Greece should reach a deal with its eurozone partners and the International Monetary Fund next week on a package of reforms, which will help to unlock remaining bailout funds, the country’s economy minister said on Wednesday.
“I think talks will lead to a deal next week. The agreement will close on (Greek Orthodox) Easter week,” Economy Minister George Stathakis told Skai TV.
Last week Athens presented a list of reforms to its official creditors in a bid to show it is committed to living up to pledges of financial discipline and is worthy of aid as it scrambles to meet loan payments amid a cash crunch.
The list of proposed reforms Athens has presented to the Brussels Group includes revenues of 1.5 billion euros from privatizations this year, including the long-term lease of 14 regional airports and the sale of its largest port Piraeus.
Stathakis said the government had no plans to sell a majority 67 percent stake in Piraeus Port Authority but would seek a joint venture with investors in which it would retain a substantial stake.
“The idea that prevailed is that we will not proceed with a privatization of the 67 percent stake, which would mean a full privatization of Piraeus port.

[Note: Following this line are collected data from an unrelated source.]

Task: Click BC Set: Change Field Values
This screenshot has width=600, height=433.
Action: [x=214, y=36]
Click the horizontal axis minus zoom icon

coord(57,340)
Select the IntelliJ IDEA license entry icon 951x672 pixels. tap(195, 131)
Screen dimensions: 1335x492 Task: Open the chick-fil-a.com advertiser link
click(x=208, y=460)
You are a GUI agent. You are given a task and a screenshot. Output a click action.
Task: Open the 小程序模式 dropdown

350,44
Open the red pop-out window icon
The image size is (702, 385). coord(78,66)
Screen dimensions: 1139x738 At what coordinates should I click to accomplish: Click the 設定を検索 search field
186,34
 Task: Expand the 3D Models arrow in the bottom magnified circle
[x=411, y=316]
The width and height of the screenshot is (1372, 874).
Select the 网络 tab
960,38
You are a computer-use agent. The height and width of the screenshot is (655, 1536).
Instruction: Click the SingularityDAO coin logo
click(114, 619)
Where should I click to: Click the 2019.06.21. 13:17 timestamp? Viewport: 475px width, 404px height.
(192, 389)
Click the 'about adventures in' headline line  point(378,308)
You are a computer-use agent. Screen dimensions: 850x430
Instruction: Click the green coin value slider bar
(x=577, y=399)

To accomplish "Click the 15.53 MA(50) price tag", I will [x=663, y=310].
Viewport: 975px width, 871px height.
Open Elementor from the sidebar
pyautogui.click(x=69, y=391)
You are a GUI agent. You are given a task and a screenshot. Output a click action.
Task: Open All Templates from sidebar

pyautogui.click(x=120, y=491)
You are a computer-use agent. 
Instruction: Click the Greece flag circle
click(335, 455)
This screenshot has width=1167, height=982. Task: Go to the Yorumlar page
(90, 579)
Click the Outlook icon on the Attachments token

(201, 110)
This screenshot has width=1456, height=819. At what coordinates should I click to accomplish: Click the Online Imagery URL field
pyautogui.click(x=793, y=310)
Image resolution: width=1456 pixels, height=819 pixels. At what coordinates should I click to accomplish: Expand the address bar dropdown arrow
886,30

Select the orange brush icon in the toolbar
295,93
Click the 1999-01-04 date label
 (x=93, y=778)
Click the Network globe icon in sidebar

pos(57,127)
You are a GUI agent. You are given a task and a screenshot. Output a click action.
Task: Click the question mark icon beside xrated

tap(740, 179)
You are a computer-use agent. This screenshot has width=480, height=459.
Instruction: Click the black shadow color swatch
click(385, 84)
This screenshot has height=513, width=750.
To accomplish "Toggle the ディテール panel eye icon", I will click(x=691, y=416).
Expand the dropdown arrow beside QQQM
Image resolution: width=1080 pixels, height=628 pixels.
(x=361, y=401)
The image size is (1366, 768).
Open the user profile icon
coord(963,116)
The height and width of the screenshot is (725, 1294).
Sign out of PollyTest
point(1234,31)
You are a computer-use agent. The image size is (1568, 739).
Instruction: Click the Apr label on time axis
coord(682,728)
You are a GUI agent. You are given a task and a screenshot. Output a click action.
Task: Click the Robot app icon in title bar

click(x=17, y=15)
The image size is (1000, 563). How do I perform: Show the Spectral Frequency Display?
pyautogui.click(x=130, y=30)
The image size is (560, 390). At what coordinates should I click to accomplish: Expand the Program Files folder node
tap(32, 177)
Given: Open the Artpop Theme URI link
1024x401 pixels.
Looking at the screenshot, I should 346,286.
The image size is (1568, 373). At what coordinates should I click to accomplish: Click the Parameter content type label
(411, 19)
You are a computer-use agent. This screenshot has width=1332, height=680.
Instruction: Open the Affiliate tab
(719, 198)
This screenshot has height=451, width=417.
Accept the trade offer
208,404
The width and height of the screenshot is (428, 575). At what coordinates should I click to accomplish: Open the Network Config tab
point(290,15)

We are not discussing this,” Stathakis said.
“We are trying to find some kind of joint venture.”
Last week, the country’s deputy prime minister said during a visit to China that Athens would sell its majority stake in Piraeus Port, where China’s port operator Cosco Group is already an investor and short-listed for the sale.
Asked about the tender to lease Greece’s regional airports, in which German airport operator Fraport has been named a winner, Stathakis said Athens would seek to tweak some terms of the concession but would not cancel the deal.
“[The tender] is at a stage where there can be a discussion on changing, revising or improving some aspects of the deal without cancelling the tender.” [Reuters]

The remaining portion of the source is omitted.